[Collected data entries]

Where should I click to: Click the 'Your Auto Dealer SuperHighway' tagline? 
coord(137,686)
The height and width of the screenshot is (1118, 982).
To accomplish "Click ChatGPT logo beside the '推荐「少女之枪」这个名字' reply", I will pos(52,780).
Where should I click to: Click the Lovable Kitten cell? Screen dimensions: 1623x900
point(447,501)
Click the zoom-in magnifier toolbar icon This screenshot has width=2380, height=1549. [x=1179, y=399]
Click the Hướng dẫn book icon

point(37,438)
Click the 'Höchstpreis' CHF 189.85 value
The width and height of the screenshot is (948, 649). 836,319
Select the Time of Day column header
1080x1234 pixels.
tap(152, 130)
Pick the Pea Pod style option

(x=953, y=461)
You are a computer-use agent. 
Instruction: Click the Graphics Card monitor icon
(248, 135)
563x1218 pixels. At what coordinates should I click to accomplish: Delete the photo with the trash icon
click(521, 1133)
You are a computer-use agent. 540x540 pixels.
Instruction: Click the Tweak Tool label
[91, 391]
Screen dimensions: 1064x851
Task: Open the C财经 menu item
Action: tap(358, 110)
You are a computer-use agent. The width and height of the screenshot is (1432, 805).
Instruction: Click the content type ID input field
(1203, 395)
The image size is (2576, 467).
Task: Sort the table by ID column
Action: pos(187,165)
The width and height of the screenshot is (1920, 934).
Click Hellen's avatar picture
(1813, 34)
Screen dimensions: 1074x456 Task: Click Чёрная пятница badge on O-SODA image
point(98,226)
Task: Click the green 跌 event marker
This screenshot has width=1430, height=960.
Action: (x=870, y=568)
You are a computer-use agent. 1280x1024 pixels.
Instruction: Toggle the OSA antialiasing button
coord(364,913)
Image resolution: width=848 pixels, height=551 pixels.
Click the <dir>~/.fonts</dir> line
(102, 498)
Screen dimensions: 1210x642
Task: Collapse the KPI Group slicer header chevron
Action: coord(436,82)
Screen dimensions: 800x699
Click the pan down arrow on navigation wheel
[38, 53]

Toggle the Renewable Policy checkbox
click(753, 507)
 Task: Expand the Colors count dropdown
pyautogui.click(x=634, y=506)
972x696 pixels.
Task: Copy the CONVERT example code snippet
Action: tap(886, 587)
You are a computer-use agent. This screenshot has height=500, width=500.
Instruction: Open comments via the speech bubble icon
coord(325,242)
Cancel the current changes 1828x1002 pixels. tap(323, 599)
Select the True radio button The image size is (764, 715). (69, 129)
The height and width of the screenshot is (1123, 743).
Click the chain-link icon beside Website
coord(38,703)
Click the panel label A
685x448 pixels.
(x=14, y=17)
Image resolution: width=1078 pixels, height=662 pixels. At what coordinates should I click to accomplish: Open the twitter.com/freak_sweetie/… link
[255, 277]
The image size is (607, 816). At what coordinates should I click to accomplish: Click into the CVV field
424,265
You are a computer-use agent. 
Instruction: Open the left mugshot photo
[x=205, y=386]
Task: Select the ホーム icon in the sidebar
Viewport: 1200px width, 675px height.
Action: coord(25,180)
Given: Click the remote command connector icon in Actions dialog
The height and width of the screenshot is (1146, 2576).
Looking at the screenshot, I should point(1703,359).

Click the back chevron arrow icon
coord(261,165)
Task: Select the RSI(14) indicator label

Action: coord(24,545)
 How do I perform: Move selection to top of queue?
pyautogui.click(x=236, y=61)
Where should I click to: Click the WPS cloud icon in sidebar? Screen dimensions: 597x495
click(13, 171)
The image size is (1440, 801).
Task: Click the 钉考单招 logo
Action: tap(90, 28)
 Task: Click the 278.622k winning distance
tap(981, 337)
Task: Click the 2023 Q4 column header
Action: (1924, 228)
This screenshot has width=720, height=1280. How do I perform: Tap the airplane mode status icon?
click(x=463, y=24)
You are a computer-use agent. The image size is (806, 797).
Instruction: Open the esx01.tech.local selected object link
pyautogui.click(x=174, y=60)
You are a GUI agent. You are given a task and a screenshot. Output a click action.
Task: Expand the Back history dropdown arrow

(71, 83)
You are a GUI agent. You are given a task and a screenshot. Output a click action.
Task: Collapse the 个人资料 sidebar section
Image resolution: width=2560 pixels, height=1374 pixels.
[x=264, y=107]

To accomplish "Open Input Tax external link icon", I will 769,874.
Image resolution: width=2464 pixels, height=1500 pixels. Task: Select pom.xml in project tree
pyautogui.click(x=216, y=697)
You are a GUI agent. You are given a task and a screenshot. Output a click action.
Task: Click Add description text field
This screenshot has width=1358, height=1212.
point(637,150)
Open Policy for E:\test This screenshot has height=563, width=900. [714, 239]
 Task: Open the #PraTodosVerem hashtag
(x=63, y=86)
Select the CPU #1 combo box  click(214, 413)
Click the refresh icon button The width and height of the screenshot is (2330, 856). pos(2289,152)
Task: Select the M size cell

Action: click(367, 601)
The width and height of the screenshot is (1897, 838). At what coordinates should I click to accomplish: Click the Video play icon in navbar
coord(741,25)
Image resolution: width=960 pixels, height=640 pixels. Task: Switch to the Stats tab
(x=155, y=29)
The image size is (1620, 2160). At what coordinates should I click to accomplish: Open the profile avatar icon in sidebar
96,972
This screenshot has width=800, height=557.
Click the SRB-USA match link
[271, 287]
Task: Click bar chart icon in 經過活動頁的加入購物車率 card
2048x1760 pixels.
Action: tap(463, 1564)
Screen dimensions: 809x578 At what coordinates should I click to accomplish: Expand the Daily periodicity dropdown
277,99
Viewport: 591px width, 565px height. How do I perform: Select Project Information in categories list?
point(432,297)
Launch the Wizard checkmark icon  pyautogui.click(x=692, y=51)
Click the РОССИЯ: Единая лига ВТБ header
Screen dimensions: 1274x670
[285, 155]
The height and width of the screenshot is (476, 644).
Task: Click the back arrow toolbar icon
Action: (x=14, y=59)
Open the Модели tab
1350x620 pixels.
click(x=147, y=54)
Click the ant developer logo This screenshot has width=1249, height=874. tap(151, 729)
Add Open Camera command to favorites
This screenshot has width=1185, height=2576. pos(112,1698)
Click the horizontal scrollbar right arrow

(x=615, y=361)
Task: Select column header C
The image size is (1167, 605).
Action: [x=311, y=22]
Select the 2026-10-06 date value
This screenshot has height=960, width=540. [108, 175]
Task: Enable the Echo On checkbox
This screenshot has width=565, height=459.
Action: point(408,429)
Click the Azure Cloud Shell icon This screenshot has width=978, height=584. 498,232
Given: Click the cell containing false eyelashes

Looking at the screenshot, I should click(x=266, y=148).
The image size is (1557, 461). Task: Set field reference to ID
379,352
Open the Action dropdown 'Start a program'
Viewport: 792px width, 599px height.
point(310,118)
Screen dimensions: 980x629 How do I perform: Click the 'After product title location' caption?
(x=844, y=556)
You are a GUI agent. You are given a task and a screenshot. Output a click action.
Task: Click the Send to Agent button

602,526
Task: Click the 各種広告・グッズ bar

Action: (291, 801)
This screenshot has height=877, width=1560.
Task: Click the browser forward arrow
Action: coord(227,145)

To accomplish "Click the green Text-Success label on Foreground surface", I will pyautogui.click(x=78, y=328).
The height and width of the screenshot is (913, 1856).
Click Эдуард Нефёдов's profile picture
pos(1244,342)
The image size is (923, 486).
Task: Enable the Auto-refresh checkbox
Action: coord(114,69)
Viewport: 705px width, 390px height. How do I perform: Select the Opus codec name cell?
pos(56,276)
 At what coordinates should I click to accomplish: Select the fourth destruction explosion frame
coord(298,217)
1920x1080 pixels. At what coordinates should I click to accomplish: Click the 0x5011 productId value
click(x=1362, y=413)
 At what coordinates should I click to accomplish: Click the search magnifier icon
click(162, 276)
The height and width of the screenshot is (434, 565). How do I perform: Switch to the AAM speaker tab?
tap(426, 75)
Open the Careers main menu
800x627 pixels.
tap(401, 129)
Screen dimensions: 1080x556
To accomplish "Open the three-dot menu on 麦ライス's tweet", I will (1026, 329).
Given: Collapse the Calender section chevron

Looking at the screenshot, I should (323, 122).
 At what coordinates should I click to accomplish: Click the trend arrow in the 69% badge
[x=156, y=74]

◆ **Problem details**
Reproduce the lines from the one containing "Open the Модели tab" through the one containing "Action: [x=311, y=22]", substituting "emblem" for "logo" and leaving all else unchanged.

◆ **Answer to this problem**
Open the Модели tab
1350x620 pixels.
click(x=147, y=54)
Click the ant developer emblem This screenshot has width=1249, height=874. tap(151, 729)
Add Open Camera command to favorites
This screenshot has width=1185, height=2576. pos(112,1698)
Click the horizontal scrollbar right arrow

(x=615, y=361)
Task: Select column header C
The image size is (1167, 605).
Action: [x=311, y=22]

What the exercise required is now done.